Given information: Begin

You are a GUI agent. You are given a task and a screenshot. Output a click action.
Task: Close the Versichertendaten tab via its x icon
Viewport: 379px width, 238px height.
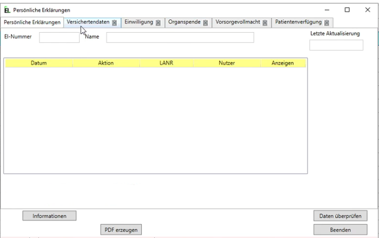click(x=114, y=23)
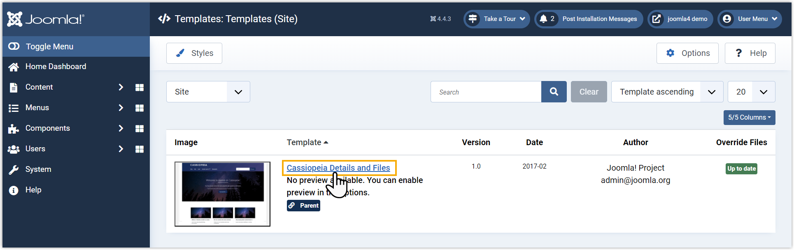Screen dimensions: 794x250
Task: Open Content dashboard grid icon
Action: click(x=140, y=87)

Given information: End

> Task goal
Output a faithful copy of the data, with each picture left out.

> Response area
You are a GUI agent. You are given a task and a screenshot. Output a click action.
Task: Close the Versichertendaten tab via its x icon
Viewport: 379px width, 238px height.
click(x=114, y=23)
Screen dimensions: 794x250
Task: Open Content dashboard grid icon
Action: click(x=140, y=87)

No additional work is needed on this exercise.